• _Collected data_:
::::::
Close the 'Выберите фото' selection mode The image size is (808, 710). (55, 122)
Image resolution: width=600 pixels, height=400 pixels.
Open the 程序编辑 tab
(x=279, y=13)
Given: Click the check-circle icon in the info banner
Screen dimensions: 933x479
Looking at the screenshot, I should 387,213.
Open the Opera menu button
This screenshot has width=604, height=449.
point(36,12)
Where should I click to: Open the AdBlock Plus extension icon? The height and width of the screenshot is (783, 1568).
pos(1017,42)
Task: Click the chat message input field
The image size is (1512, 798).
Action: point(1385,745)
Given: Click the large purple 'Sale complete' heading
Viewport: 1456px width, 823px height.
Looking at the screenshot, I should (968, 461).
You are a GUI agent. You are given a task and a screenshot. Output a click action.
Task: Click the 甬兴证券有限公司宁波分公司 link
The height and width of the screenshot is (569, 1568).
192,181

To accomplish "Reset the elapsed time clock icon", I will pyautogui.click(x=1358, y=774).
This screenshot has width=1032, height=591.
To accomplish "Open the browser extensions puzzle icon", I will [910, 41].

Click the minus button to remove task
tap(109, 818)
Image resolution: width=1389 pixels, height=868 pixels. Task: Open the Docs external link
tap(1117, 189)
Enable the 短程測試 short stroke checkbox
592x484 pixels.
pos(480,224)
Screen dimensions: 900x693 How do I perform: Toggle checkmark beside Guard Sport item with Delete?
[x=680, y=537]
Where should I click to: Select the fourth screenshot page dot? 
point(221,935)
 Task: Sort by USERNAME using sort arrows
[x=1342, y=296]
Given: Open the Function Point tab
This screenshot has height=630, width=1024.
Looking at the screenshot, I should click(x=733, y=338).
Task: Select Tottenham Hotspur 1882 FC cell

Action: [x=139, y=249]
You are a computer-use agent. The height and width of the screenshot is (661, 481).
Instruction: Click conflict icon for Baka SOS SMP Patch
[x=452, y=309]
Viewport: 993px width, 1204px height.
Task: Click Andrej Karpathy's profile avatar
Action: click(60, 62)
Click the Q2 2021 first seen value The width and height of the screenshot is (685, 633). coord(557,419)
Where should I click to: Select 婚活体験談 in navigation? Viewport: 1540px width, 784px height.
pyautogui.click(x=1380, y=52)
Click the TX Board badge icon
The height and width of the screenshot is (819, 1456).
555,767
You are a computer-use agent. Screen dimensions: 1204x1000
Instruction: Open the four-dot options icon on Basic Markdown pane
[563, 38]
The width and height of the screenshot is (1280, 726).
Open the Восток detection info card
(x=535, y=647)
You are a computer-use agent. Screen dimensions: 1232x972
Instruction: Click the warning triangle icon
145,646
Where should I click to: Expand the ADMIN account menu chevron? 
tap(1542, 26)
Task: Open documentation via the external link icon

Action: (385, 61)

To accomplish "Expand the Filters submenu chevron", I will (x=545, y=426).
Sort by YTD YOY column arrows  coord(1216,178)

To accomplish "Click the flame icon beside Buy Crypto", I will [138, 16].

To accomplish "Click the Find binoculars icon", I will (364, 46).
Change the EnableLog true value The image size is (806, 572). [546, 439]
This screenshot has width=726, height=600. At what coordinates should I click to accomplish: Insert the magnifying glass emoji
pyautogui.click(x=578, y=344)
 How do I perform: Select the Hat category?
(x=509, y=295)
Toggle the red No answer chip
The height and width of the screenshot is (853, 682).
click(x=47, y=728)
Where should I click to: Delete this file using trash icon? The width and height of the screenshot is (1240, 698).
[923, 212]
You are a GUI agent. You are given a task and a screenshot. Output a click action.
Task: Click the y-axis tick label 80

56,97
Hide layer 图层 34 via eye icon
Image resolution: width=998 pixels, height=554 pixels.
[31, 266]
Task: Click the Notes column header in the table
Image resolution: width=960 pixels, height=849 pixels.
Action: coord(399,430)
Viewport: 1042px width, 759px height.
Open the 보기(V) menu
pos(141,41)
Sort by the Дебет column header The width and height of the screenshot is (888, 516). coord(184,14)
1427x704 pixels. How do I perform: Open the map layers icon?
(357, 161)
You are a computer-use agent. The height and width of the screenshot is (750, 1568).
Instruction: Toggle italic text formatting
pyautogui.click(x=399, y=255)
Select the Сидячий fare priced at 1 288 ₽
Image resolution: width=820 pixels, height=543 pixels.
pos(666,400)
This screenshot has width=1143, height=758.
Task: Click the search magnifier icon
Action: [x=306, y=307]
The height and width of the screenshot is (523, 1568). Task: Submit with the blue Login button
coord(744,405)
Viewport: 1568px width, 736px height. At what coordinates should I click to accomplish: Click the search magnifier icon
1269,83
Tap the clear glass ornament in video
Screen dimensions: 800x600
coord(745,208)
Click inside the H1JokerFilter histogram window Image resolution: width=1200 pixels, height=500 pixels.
::::::
• _Stated task_: Give the lines of the records above as a JSON list of strings, one string per line with blank lines left out, covering only the stretch from the line containing "The width and height of the screenshot is (1280, 726)." through the line containing "Change the EnableLog".

• _Response to the exercise_:
[
  "The width and height of the screenshot is (1280, 726).",
  "Open the Восток detection info card",
  "(x=535, y=647)",
  "You are a computer-use agent. Screen dimensions: 1232x972",
  "Instruction: Click the warning triangle icon",
  "145,646",
  "Where should I click to: Expand the ADMIN account menu chevron? ",
  "tap(1542, 26)",
  "Task: Open documentation via the external link icon",
  "Action: (385, 61)",
  "To accomplish \"Expand the Filters submenu chevron\", I will (x=545, y=426).",
  "Sort by YTD YOY column arrows  coord(1216,178)",
  "To accomplish \"Click the flame icon beside Buy Crypto\", I will [138, 16].",
  "To accomplish \"Click the Find binoculars icon\", I will (364, 46).",
  "Change the EnableLog true value The image size is (806, 572). [546, 439]"
]